TASK DESCRIPTION: Only some lines are wanted: please transcribe exactly those from the one containing "Click the Согласен cookie button" through the end of the data, pictures excluded.

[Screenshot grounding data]

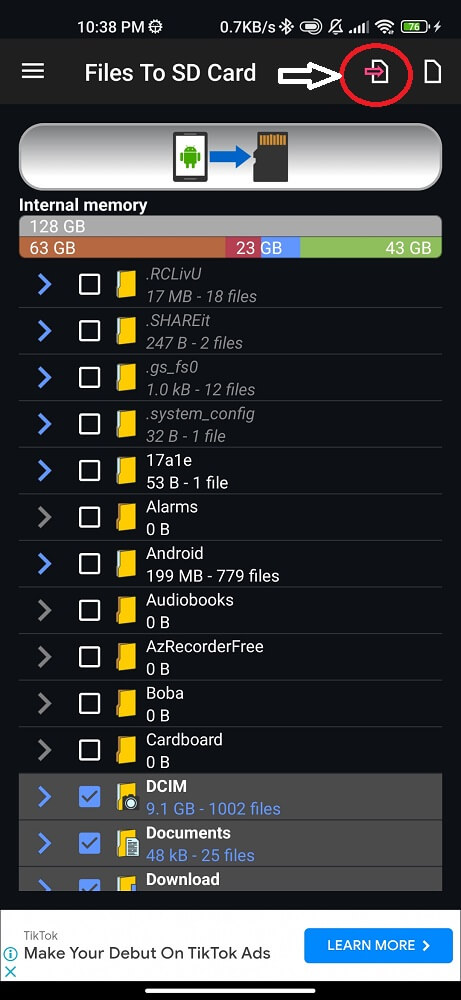461x1000 pixels.
Task: Tap the pink move-to-SD arrow icon
Action: coord(377,72)
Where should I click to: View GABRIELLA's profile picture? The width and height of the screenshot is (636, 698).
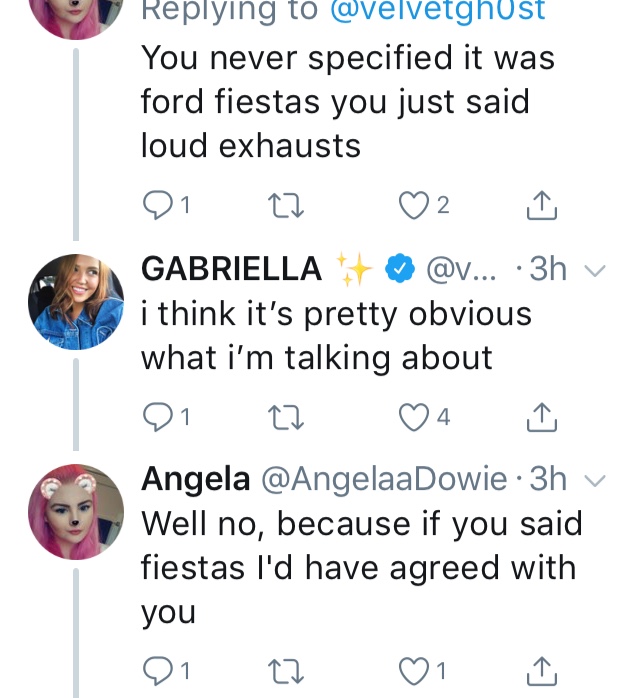pyautogui.click(x=76, y=302)
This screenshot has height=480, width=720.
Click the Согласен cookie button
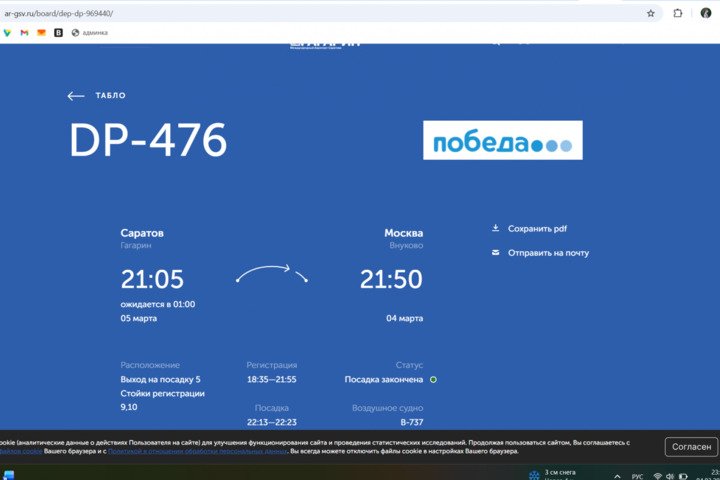pyautogui.click(x=691, y=447)
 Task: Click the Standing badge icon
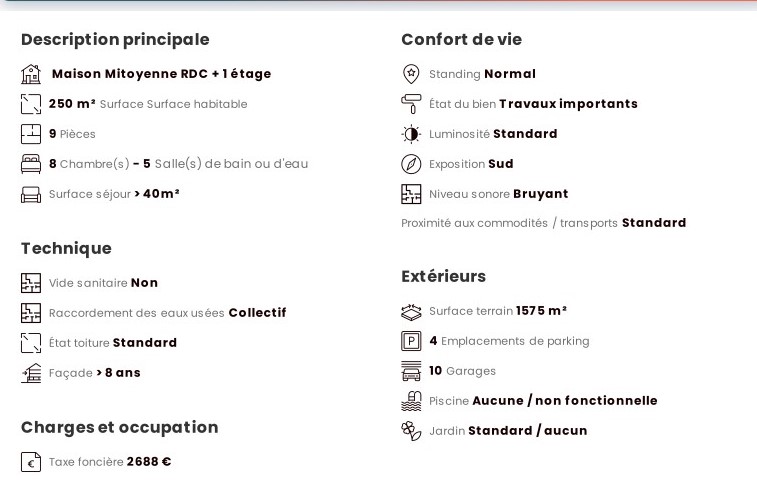point(411,74)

RESPONSE AREA:
Click the Согласен cookie button
pyautogui.click(x=691, y=447)
 Task: Click the Standing badge icon
point(411,74)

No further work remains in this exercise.